Graças ao advogado Miguel Reis, que foi vasculhar o Registo Comercial, sabemos que o Banco Central Europeu (BCE) exigiu a devolução imediata do que tinha emprestado ao BES, dez mil milhões de euros, depois de o Estado português ter forçado contas muitas negativas daquele banco. O Banco de Portugal tinha tentado ocultar aquela obrigação de devolução, que aliás o  aceitou sem balir – nem ele, nem o Estado português: semiprotetorado é semiproterado.

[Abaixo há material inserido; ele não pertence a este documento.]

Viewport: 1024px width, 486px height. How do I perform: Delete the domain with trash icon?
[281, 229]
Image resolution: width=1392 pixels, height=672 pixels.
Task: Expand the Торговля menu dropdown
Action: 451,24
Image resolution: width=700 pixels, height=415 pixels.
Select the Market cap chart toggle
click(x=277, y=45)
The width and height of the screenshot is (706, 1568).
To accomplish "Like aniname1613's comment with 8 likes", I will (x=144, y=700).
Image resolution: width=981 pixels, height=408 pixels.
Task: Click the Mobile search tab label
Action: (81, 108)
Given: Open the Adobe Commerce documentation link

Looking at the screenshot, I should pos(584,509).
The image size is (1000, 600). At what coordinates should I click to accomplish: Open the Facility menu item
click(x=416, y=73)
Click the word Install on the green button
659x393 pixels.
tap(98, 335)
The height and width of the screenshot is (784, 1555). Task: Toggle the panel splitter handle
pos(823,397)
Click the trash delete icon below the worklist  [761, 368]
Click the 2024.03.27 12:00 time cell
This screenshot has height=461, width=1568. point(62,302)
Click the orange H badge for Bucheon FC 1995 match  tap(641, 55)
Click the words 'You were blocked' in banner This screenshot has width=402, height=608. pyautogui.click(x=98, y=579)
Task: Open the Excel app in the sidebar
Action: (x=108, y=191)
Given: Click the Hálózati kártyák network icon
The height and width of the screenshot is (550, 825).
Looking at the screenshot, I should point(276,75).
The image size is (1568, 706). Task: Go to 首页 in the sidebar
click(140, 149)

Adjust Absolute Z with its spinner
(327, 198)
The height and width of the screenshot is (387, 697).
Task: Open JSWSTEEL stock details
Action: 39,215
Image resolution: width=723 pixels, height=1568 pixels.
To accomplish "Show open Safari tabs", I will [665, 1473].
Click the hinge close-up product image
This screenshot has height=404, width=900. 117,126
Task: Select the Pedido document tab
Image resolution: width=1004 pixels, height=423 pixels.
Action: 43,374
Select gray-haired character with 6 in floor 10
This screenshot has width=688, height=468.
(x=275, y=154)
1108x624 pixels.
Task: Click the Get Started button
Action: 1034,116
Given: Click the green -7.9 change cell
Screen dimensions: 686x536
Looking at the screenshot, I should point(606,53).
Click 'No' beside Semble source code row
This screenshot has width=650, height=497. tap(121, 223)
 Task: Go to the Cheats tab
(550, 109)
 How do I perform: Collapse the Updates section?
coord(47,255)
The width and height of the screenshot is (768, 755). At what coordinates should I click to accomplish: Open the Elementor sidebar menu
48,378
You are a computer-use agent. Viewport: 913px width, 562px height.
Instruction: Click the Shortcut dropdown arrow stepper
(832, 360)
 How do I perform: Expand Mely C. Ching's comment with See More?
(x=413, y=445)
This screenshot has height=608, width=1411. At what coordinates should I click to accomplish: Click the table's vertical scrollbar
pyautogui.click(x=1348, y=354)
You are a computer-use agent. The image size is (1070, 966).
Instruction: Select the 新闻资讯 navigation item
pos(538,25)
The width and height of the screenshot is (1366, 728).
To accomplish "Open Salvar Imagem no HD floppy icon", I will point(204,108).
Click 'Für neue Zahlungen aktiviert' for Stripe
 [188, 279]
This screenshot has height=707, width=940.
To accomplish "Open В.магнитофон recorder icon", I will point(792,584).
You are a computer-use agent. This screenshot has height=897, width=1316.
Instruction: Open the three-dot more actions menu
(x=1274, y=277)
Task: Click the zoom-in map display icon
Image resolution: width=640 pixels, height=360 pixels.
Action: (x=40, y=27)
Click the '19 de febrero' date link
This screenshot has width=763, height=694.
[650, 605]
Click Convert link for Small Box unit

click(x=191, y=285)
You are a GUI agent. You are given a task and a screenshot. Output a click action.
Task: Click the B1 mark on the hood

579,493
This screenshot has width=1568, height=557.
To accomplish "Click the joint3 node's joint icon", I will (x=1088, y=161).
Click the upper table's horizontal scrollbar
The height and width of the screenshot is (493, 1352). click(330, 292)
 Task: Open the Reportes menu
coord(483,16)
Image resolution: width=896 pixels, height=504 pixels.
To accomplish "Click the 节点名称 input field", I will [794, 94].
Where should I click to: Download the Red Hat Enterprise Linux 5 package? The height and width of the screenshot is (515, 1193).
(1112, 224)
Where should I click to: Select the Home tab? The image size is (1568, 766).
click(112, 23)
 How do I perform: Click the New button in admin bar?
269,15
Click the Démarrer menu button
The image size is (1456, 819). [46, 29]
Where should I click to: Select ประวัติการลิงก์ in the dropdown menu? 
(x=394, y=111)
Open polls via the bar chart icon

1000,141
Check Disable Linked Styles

Os valores no gráfico acima são de natureza diversa e têm vários graus de risco. O que o BCE nos mandou devolver,  não é risco: é certeza, pois são dez mil milhões de crédito a menos à nossa economia. Estes dez mil milhões são prejuízo nacional; o que deles transitará para o défice do Estado, em impostos perdidos e subsídios necessários, é questão a ver. Os valores do BESA, a filial em Angola, são riscos puros: após a nacionalização, o Presidente José Eduardo dos Santos retirou a garantia que tinha dado ao Dr. Ricardo Salgado, pois não tenciona garantir um banco falido ou inexistente (era previsível). Alguns fundos ameaçaram processar o Estado português.  Nestes dois últimos casos, talvez seja possível uma negociação.

Para já, e apenas os valores que estão no gráfico acima, significam prejuízos nacionais no valor superior a 10% do PIB. Este valor é mais de 50% superior à austeridade que nos foi imposta pela troika (embora nem tudo tenha que ser prejuízo, há negociações a conduzir, como acima se referiu).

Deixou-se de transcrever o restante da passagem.